Prompt files are updated only inside:

<!-- aiwiki-toolkit:start -->
<!-- aiwiki-toolkit:end -->

Core Commands

# Install or refresh the managed layer in the current git repo.
aiwiki-toolkit install

# Optional: generate a diagnostic context packet when tuning or debugging memory selection.
aiwiki-toolkit route --task "fix the failing release smoke test"

# Check starter docs, managed prompt blocks, local state, and rule drift.
aiwiki-toolkit doctor --strict

# Append one document-level reuse observation.
aiwiki-toolkit record-reuse \
  --doc-id problems/retry-loop \
  --task-id followup-using-memory \
  --retrieval-mode lookup \
  --evidence-mode explicit \
  --reuse-outcome resolved \
  --reuse-effect avoided_retry

# Record that a completed task checked AI wiki reuse.
aiwiki-toolkit record-reuse-check \
  --task-id followup-using-memory \
  --check-outcome wiki_used

# Inspect memory quality from local evidence.
aiwiki-toolkit diagnose memory
aiwiki-toolkit diagnose memory --focus route

# Generate a local repo evaluation and improvement advisor report.
aiwiki-toolkit evaluate repo --since 30d

# Generate a local usefulness report.
aiwiki-toolkit report usefulness --handle your-handle

# Generate a human-reviewable weekly queue.
aiwiki-toolkit report weekly --handle your-handle

# Inspect impact-eval families and captured runs.
aiwiki-toolkit eval impact families
aiwiki-toolkit eval impact report --run-dir /path/to/eval-run

See docs/usage.md for the longer command guide.

aiwiki-toolkit evaluate repo --since 30d is a local operator report for reviewing workflow coverage, route quality, memory quality, draft queues, impact-eval readiness, and asset-selection opportunities.
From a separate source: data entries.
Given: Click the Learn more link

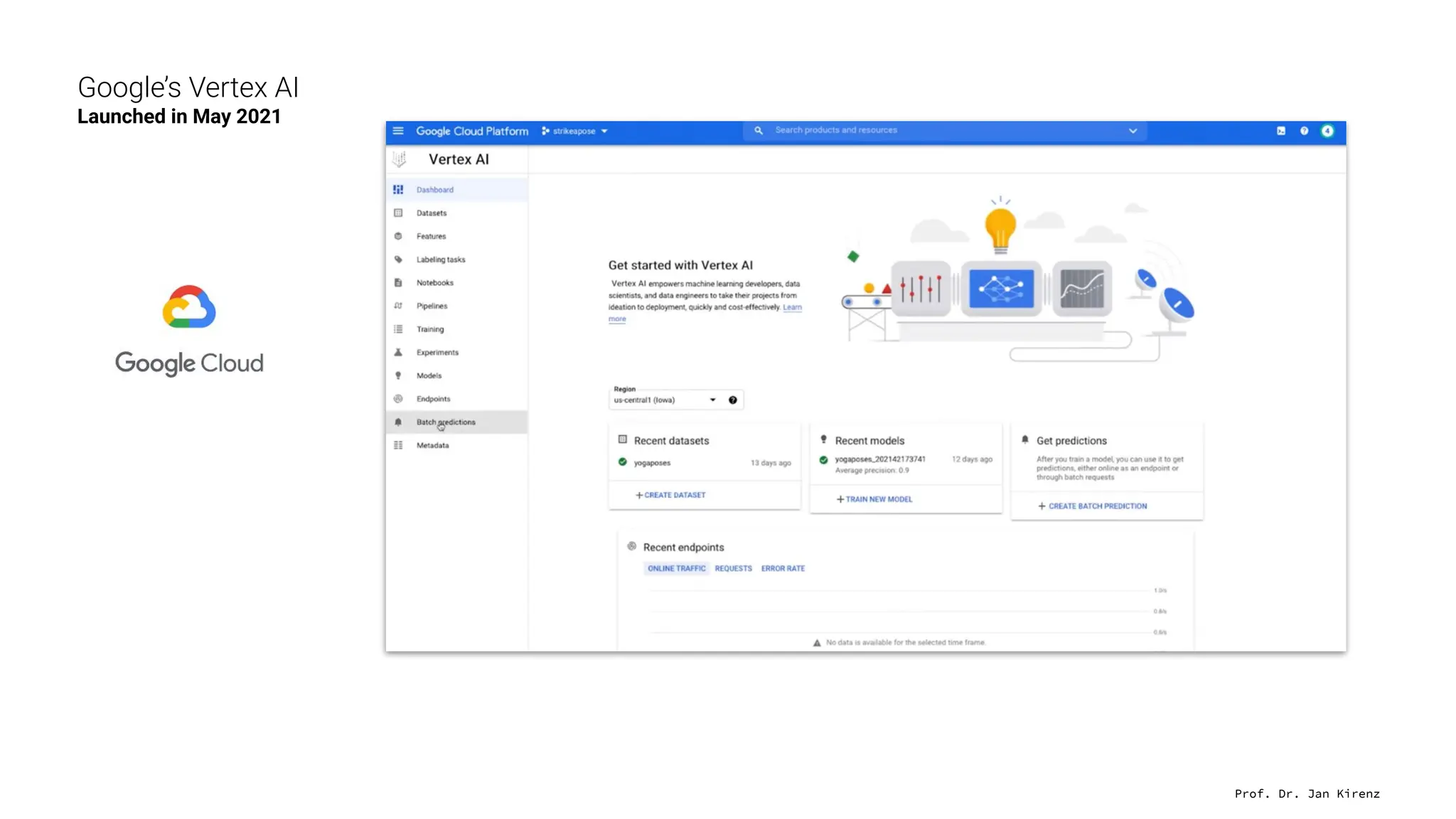Looking at the screenshot, I should (x=792, y=308).
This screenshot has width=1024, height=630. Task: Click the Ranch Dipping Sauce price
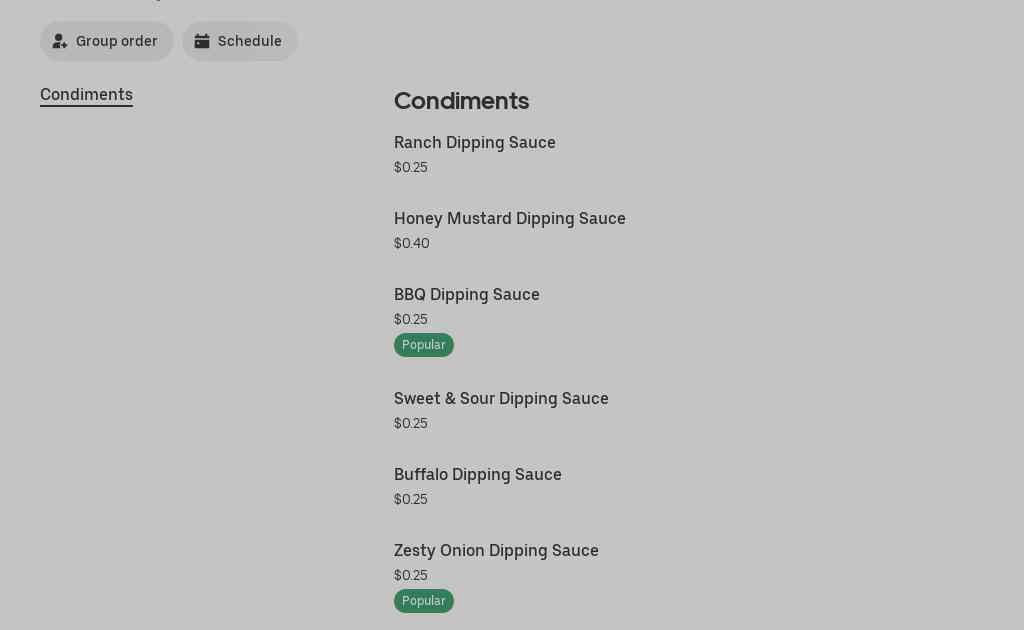[x=411, y=168]
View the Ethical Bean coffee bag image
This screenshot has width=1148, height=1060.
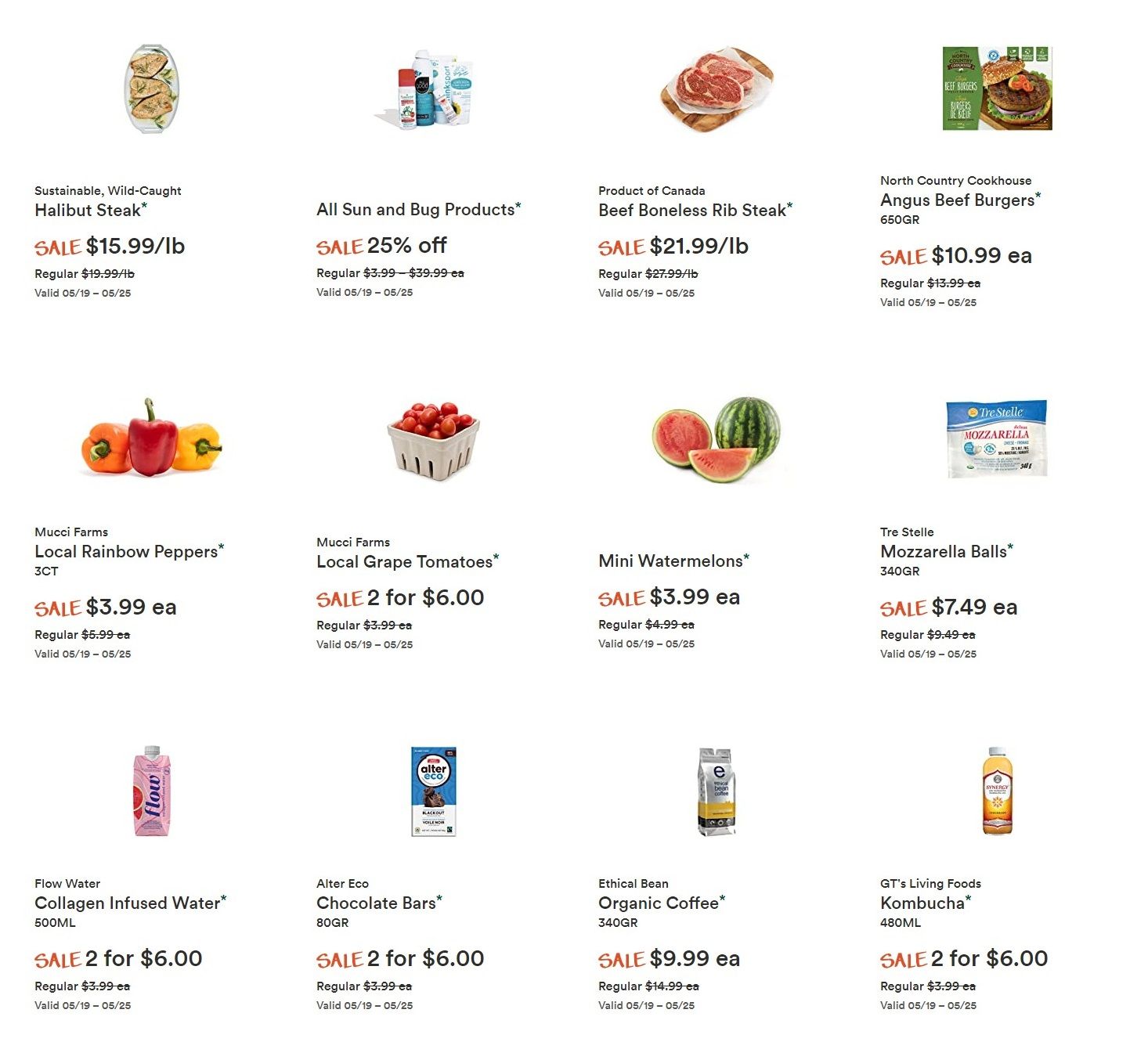[x=716, y=791]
It is report-only and human-review-first; it is not a public benchmark proof.

Documentation

Compatibility And Distribution

The public distribution model is:

  • GitHub Releases are the source of truth for versioned release binaries.
  • Homebrew tap BochengYin/tap consumes those release assets for macOS and Linux users.
  • npm package ai-wiki-toolkit is a meta package that depends on platform-specific npm binary packages for macOS, Linux, and Windows users who prefer npm install -g.
  • python -m pip install -e ".[dev]" remains the simplest contributor setup inside this repo.

For npm installs, use npm itself to update both the meta package and the matching platform binary:

npm update -g ai-wiki-toolkit

aiwiki-toolkit does not implement a self-update command. The package manager remains the source of truth for install and upgrade state.
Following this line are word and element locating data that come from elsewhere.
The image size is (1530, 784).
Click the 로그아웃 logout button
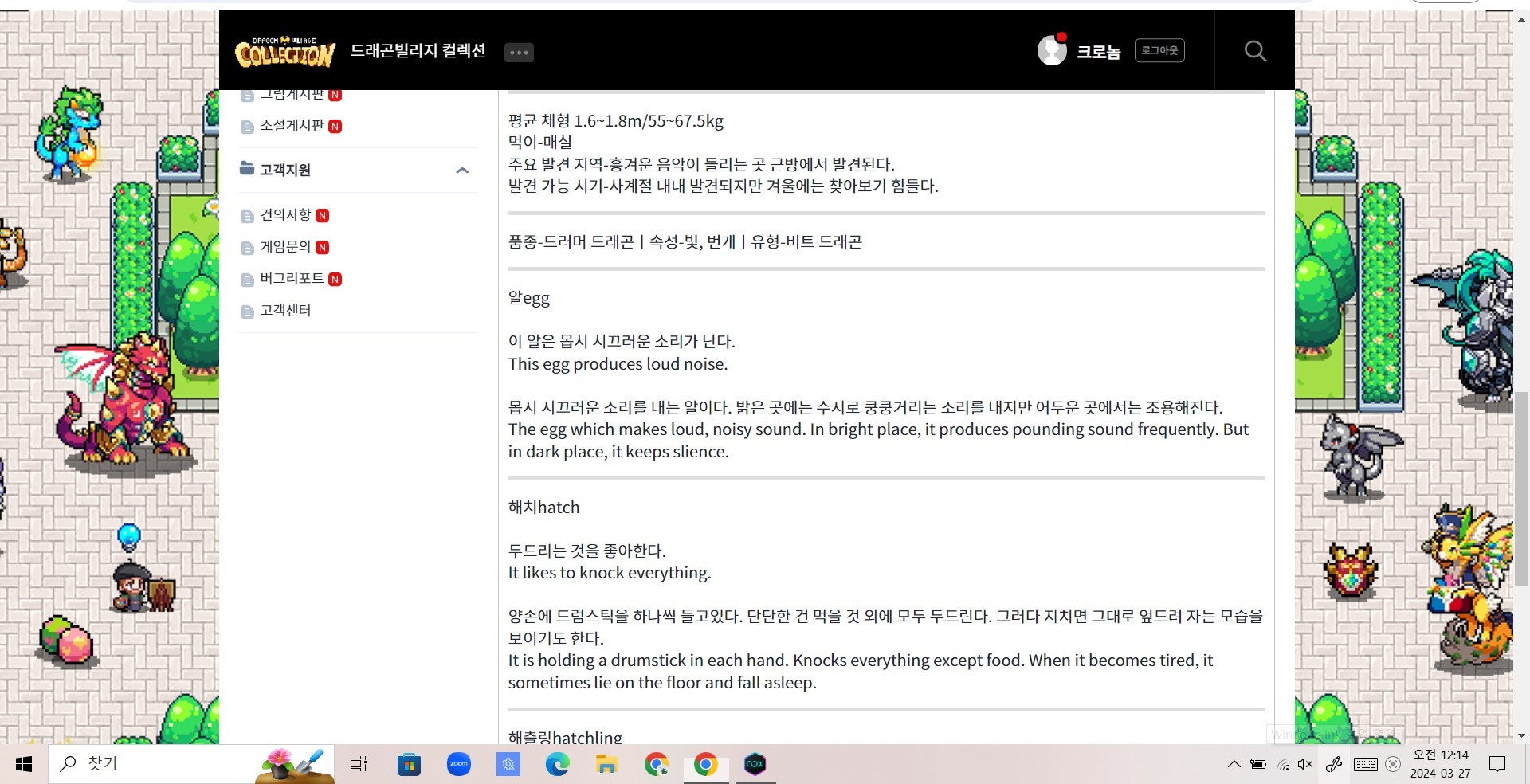[1159, 51]
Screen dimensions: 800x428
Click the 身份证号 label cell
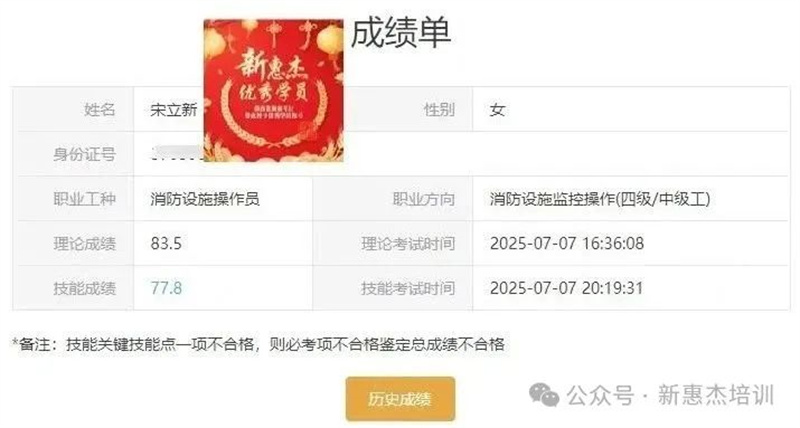[73, 154]
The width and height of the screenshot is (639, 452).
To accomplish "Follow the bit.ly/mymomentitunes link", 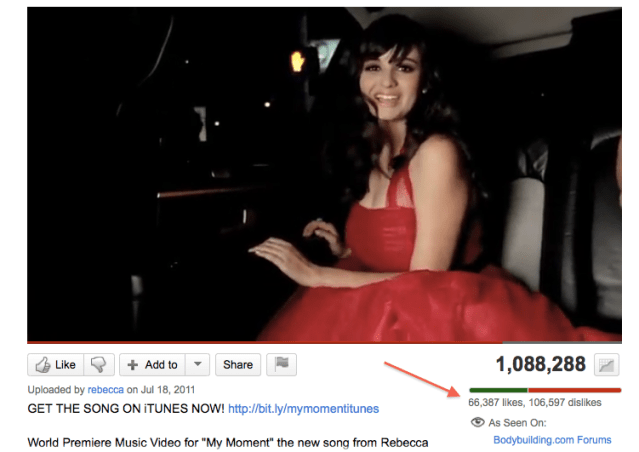I will pos(303,408).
Release history is tracked in CHANGELOG.md.

Path Examples

The repo-local wiki is always:

ai-wiki/

The home-level system wiki resolves from the current user's home directory:

macOS:   /Users/<username>/ai-wiki/system
Linux:   /home/<username>/ai-wiki/system
Windows: C:\Users\<username>\ai-wiki\system

In Python terms, the path comes from Path.home() / "ai-wiki" / "system", so it follows the current platform automatically.